Copy Markdown View Source

Oban plugin that keeps workflows healthy.

Add it to your Oban plugins: list like any other plugin:

config :my_app, Oban,
  plugins: [
    Oban.Plugins.Pruner,
    {Baton.Plugin, interval: :timer.seconds(60)}
  ]

On each interval it:

  1. Rescues orphaned waiting jobs. A job stuck in available/scheduled/ retryable whose dependency's Oban job has been pruned before completing will never resolve on its own. The plugin finds these (via workflow_nodes joined to oban_jobs) and cancels them with Oban.cancel_all_jobs/2 — a public API, not a manual state write.

  2. Emits failure telemetry. For any workflow that has fully terminated with at least one cancelled/discarded step, it emits [:baton, :workflow, :failed] so you can alert.

  3. Backstops the terminal notification. For those same failed workflows it calls Baton.Completion.announce/2, which broadcasts the one-shot {:workflow_finished, _} event (and [:baton, :workflow, :finished] telemetry) for workflows that settled without a clean worker return — a hard crash or an Oban kill, where Baton.Worker never got to announce. An atomic claim makes this a no-op for workflows already announced by the worker, so no duplicate event is sent.

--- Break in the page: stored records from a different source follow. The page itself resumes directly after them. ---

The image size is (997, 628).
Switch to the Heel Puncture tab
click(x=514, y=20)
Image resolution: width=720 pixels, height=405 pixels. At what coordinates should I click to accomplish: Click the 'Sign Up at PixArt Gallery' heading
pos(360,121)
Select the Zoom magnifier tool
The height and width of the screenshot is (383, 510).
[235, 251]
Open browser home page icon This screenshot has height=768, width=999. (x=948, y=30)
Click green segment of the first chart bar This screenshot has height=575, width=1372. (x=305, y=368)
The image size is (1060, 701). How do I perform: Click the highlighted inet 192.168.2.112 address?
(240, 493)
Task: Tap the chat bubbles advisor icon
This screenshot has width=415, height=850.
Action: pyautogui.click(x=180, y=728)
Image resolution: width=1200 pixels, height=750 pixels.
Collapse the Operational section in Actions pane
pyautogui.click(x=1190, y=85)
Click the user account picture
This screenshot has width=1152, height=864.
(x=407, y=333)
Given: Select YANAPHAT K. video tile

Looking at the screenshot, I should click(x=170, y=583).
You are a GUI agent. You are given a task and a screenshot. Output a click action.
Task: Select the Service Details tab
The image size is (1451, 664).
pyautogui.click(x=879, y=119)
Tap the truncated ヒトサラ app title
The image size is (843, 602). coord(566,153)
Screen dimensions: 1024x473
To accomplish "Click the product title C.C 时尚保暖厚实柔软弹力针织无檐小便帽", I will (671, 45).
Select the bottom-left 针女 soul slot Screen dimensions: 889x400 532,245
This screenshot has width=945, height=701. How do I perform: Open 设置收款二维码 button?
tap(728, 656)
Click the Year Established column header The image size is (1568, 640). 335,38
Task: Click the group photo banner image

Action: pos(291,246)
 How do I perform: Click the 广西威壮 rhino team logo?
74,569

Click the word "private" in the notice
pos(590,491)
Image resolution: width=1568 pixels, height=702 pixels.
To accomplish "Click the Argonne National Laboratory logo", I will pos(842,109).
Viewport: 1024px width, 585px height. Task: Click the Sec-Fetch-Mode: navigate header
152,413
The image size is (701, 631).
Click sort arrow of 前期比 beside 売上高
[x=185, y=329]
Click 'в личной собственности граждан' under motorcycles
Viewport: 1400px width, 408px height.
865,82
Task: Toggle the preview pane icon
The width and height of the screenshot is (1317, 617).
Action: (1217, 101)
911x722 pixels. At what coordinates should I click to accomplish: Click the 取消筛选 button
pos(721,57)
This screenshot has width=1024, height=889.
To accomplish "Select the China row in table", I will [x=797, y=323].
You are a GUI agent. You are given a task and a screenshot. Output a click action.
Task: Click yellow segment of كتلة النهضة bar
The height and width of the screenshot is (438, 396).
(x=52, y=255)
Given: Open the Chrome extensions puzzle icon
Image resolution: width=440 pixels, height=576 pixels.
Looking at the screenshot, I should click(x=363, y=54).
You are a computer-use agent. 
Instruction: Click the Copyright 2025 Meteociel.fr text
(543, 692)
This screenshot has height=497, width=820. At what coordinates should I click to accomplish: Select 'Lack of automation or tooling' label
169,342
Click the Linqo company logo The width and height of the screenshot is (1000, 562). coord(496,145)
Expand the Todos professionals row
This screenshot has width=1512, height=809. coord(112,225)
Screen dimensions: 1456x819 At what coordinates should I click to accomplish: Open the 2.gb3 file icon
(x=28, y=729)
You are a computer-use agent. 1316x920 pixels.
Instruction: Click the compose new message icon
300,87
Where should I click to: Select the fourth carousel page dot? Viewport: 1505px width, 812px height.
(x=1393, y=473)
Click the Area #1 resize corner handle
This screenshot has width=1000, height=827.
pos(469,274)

  4. Prunes Baton's own tables (opt-in). Baton's rows (workflow_nodes, workflow_step_stats, workflow_debug_logs, workflow_completions) have no foreign key to oban_jobs, so they don't vanish when Oban's Pruner deletes the jobs. With prune: true, the sweep deletes Baton rows once their backing Oban job is gone (see Baton.Retention). This is off by default.

Options

  • :interval — sweep interval in milliseconds (default: 60_000)
  • :prune — delete orphaned Baton rows on each sweep (default: false)
  • :prune_limit — max rows deleted per table per sweep (default: 10_000)
  • :debug_log_max_age — optional; also delete workflow_debug_logs older than this many seconds, regardless of job state (they are the largest rows and usually want a shorter retention than the rest)

Example

{Baton.Plugin,
 interval: :timer.seconds(60),
 prune: true,
 debug_log_max_age: :timer.hours(24) |> div(1000)}

Telemetry

  • [:baton, :plugin, :rescued] — measurements %{count}, metadata %{job_ids}
  • [:baton, :plugin, :pruned] — measurements %{count}, metadata is the per-table counts, emitted only when prune: true removed at least one row
  • [:baton, :workflow, :failed] — measurements %{failed_count, total_count}, metadata %{workflow_id, workflow_label}

Summary

Functions

Returns a specification to start this module under a supervisor.

Functions

child_spec(init_arg)

Returns a specification to start this module under a supervisor.

See Supervisor.